▸ Supplied entries:

■ ■ ■

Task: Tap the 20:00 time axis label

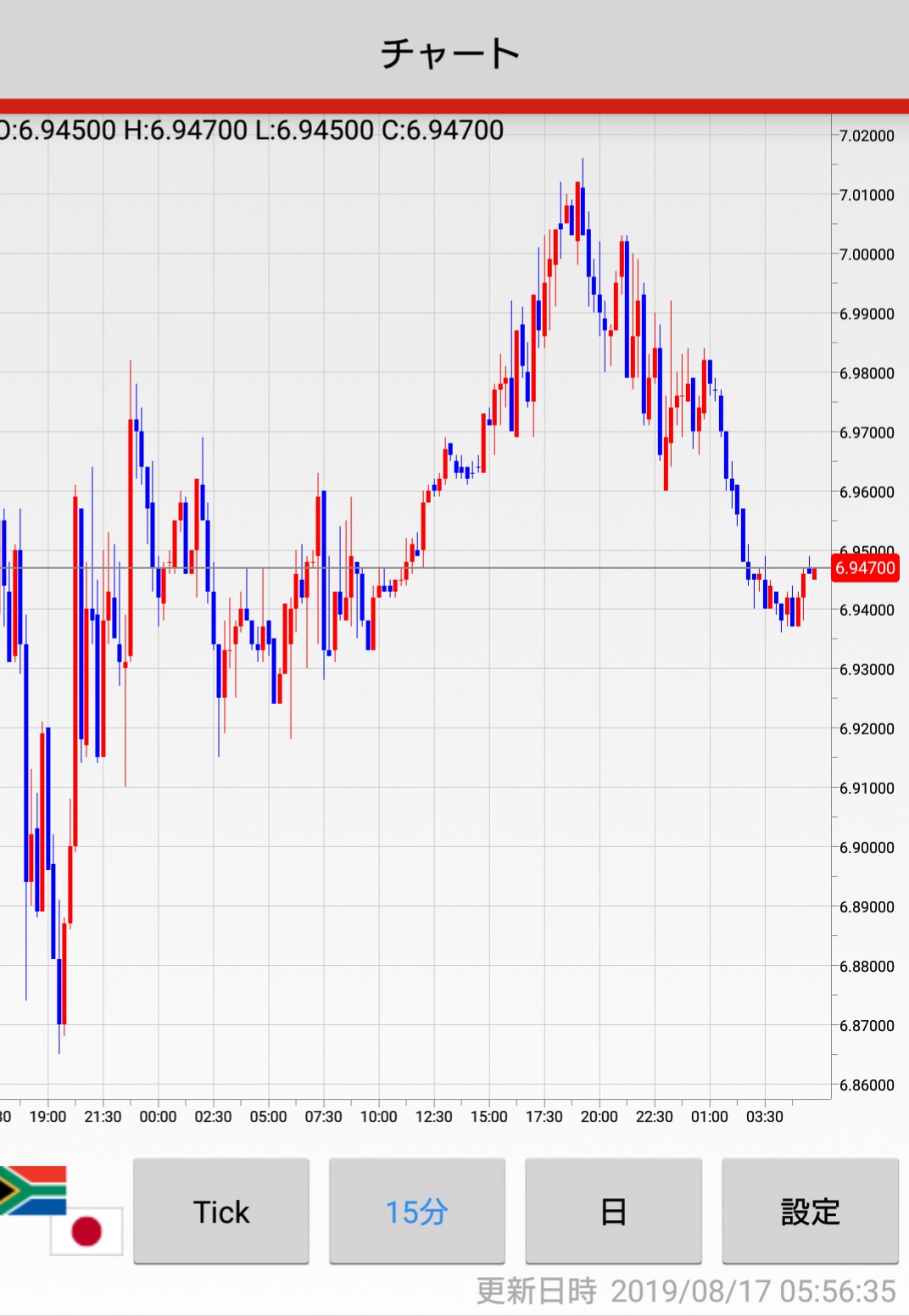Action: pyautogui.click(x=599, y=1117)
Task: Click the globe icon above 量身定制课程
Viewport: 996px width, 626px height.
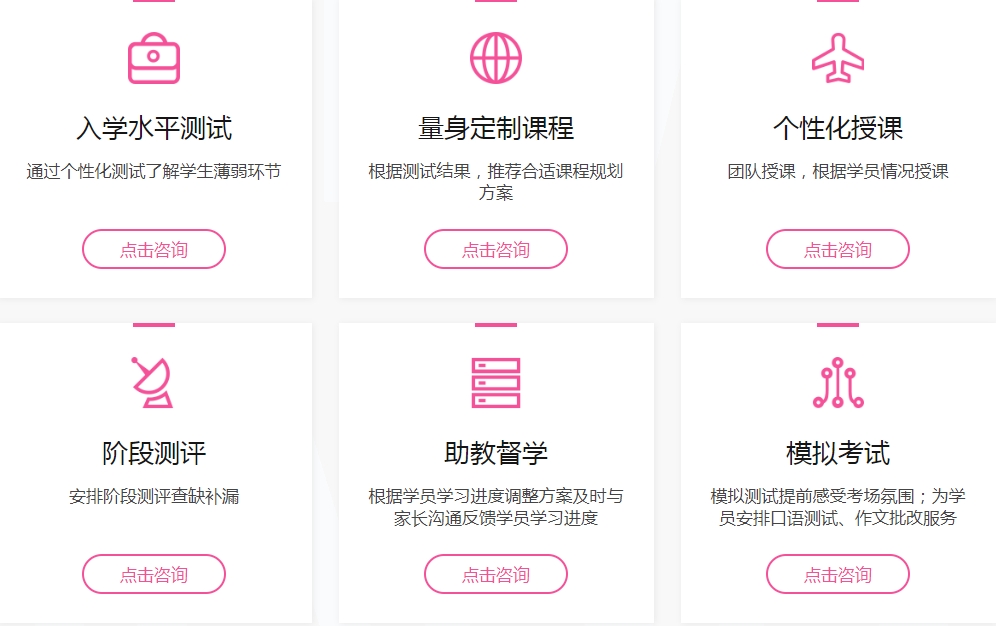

■ ■ ■

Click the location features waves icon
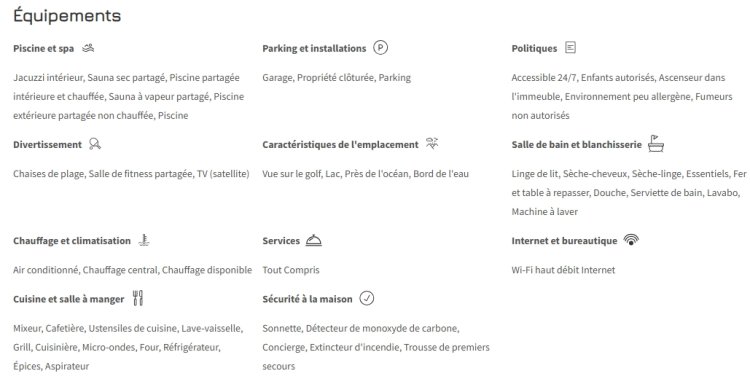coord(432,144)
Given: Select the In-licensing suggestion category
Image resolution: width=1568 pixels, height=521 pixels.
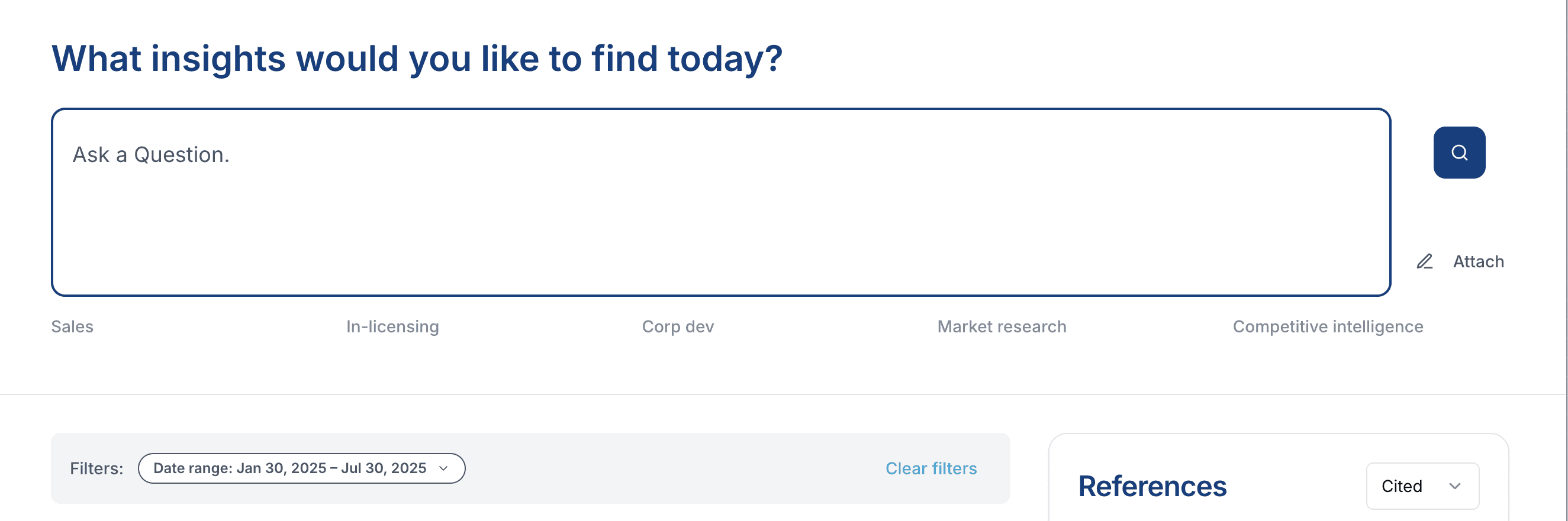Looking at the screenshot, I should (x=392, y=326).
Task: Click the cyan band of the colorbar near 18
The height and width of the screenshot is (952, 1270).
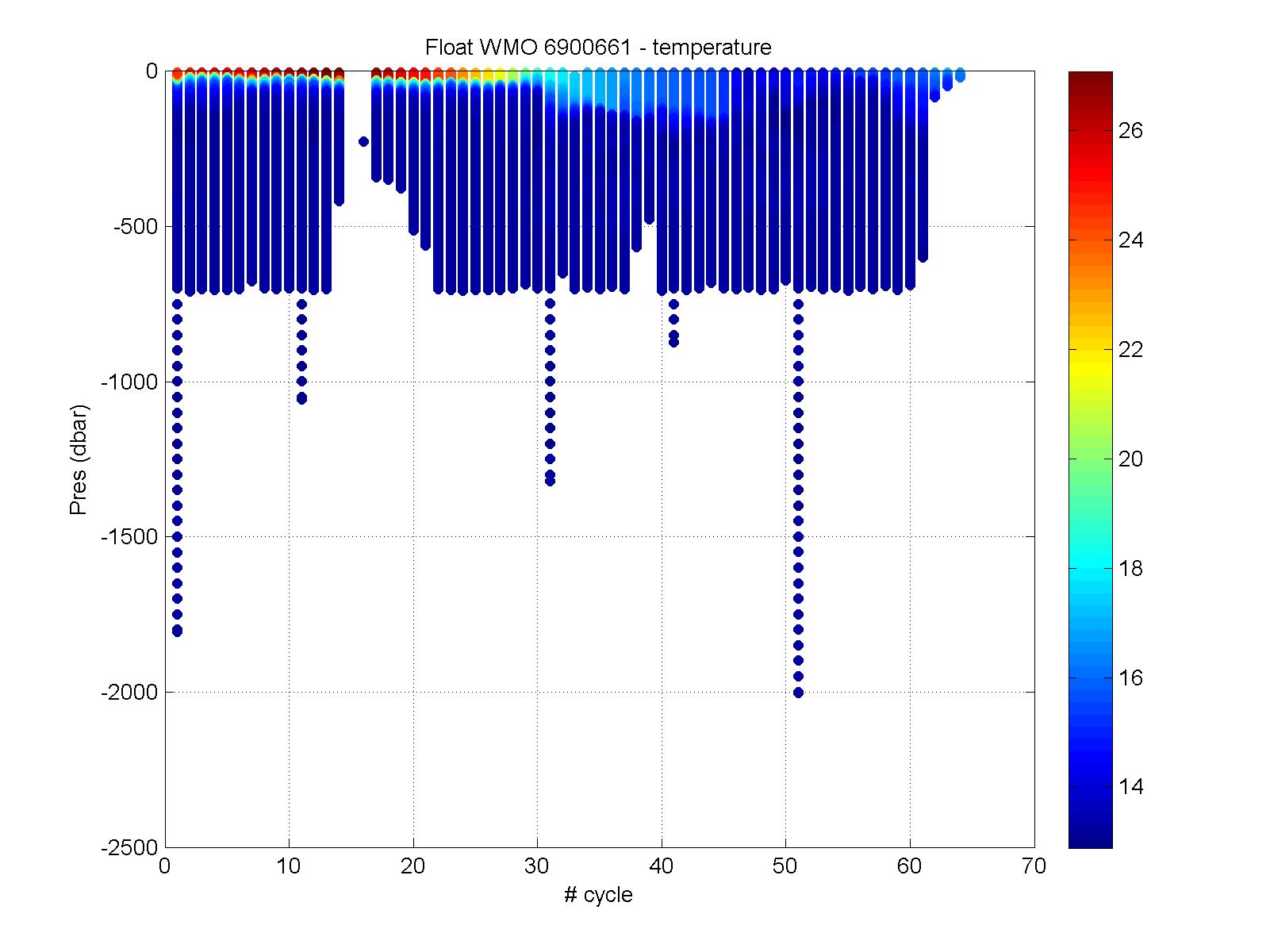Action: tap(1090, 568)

■ ■ ■

▸ Instructions to follow: Transcribe each line of the data above, unaltered, from the one where "Task: Click the globe icon above 量身定制课程" appears to the one where "Viewport: 996px width, 626px height." appears, inclusive of both.

▸ Reply to the task:
Task: Click the globe icon above 量身定制课程
Viewport: 996px width, 626px height.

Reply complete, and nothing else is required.